FearfullyAndWonderfullyMade · 15/04/2015 16:31

popping in. Are you all enjoying the sun?
I'm not feeling very well, I had a bit of a shock earlier and I need time to deal with it.

BsshBosh · 15/04/2015 21:06

Oh Fearfully, praying that you are able to deal your shock and that you have support around you...

Today I am praying for more patience and compassion. My illness causes me physical discomfort sometimes and it makes me impatient and I snap at people such as, today, my darling mother and my darling daughter who I actually made cry just because I was too snappy at her to finish her homework (she's only 6!). Illness can make one so selfish so I pray to God to take me out of myself more and think how my impatience affects others...

HydrochloricTulip · 16/04/2015 07:10

Name change!
BsshBosh - thank you, and praying for you.
I've not had the chance to process it and it's lurking in my mind ready to catch up with me later so I'm feeling quite out of sorts at the moment.

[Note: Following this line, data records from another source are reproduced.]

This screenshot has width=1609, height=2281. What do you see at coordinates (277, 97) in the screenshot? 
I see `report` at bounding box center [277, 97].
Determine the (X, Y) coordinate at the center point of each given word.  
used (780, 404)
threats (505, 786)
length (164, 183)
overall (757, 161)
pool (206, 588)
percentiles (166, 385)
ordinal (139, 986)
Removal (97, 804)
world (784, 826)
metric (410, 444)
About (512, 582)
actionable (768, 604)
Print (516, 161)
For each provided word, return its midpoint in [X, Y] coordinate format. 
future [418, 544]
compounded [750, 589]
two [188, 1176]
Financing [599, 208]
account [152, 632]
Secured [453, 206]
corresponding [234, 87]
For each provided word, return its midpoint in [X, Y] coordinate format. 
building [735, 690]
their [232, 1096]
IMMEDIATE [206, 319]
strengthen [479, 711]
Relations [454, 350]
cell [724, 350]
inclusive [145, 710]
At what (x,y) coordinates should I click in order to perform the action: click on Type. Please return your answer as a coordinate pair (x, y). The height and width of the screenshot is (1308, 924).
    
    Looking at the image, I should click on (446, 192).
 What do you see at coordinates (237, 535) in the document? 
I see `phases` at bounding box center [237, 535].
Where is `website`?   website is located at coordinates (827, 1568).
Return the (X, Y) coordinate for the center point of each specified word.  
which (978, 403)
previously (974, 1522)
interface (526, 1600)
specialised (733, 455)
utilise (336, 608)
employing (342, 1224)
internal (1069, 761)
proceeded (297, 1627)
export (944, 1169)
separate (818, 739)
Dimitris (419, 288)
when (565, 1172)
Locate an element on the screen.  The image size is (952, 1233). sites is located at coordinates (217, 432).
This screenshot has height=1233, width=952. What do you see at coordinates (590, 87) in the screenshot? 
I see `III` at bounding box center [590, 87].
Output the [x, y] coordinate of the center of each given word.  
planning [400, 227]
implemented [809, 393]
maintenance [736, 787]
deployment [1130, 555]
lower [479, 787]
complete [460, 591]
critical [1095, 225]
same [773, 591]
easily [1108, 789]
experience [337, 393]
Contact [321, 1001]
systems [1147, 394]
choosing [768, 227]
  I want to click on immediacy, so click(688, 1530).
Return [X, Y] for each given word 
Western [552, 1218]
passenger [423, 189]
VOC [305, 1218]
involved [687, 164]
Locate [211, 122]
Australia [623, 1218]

ZipadiSoozi · 16/04/2015 08:04

Woken early by birds in my roof scrabbling about, got straight into mind over drive, Dad had a bit of a dizzy turn and shaking yesterday, I told mum to phone the doctors, doctor phoned and told them he has all his notes in front of him there is nothing he can do for Dad and doesn't do social calls and to just give Dad a tablet, we were so shocked by this because he is housebound now, he has gone down hill so fast with Dementia. My poor Mum who is caring for him has now lost all her confidence in the doctors who have been no help at all for them, she said it's like they have just been left on the shelf cause there is nothing anybody can do now, it's just a waiting game. Note to self, fetch their pension, shopping, sort incontinence clinic out, stair lift, carers, district nurse, social services and occupational help, MRI scan, etc etc etc I am supposed to be going away in my caravan tonight so better get a wriggle on.

Sorry for the moan
X

madhairday · 16/04/2015 20:12

Oh gosh Sooz that does sound stressful and no wonder you and your mum are losing confidence in the gp :( You poor things, it must be such a tough thing to be going through. Flowers

Bsssh don't feel bad about the impatience. It's very natural, because your body is struggling and that affects your mind and every part of you. Everything seems so much harder when you are ill, little things become big things and it's so easy to become irritable. Forgive yourself - others will understand. It's good to find ways to help in those moments though. Mindfulness (or Practising the presence of God, which is basically Christian mindfulness) can be really helpful. Praying for you.

Fearfully hope you are ok and managing to cope ok with the shock you had.

Praying for you, innerstrength and littlehouse

Tuo hope that your overseas trip goes really well.

HydrochloricTulip · 16/04/2015 22:30

Thanks Mad. I was fearfully btw.
No, not really but I've got good support and tomorrow is another day.